Work to be completed
Where the line containing "Deny (86, 1409)" appears, start copying; continue through the last line below and copy nothing else.

(Stored entries)
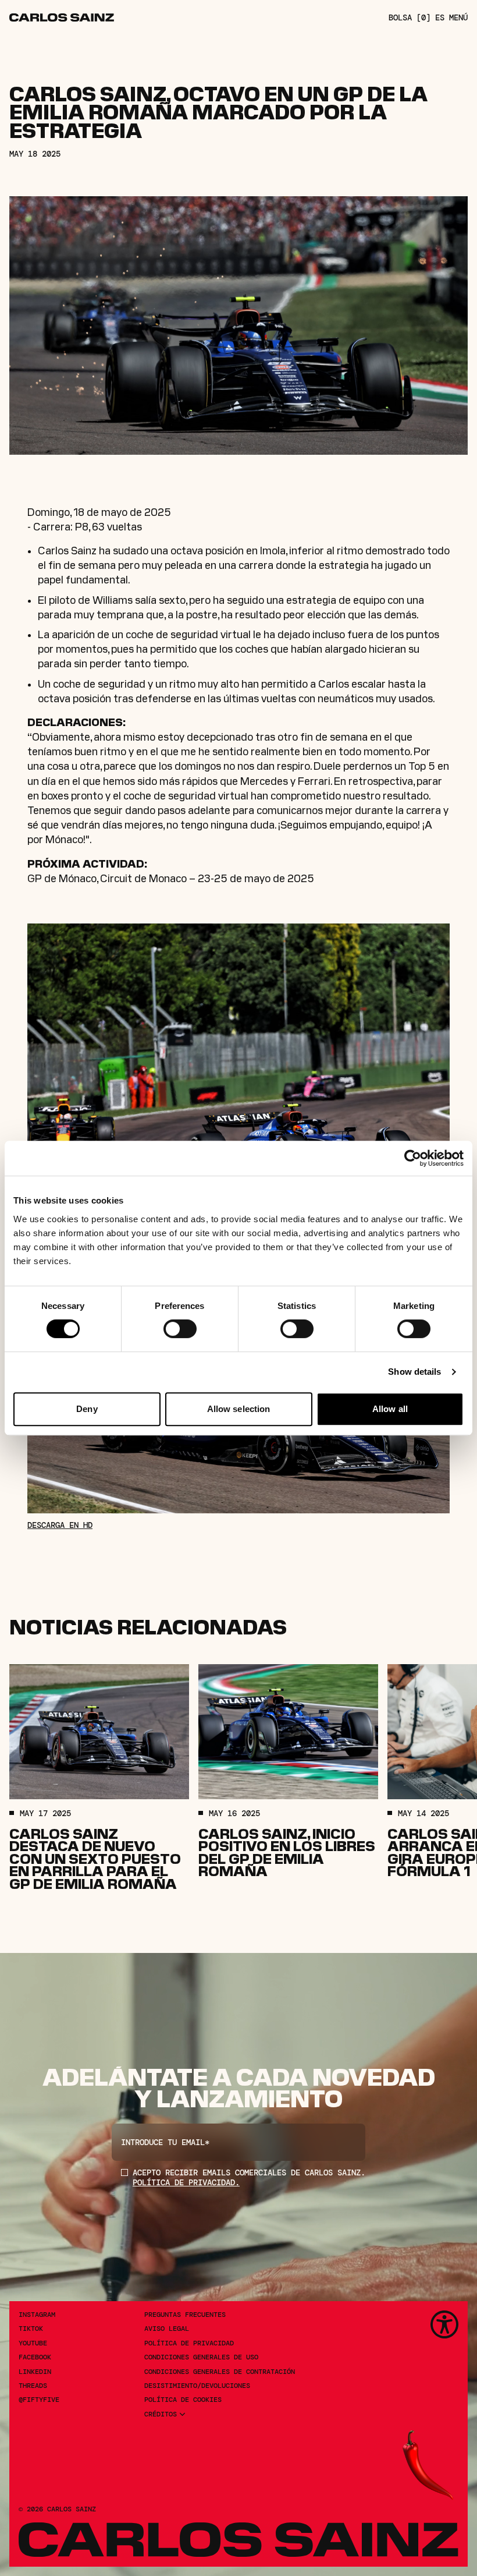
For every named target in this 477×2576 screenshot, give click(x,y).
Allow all (390, 1409)
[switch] (180, 1328)
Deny (86, 1409)
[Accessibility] (444, 2324)
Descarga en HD (59, 1525)
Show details (414, 1372)
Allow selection (238, 1409)
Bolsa (409, 18)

Reply to the exercise
Deny (86, 1409)
[Accessibility] (444, 2324)
Descarga en HD (59, 1525)
Show details (414, 1372)
Allow selection (238, 1409)
Bolsa (409, 18)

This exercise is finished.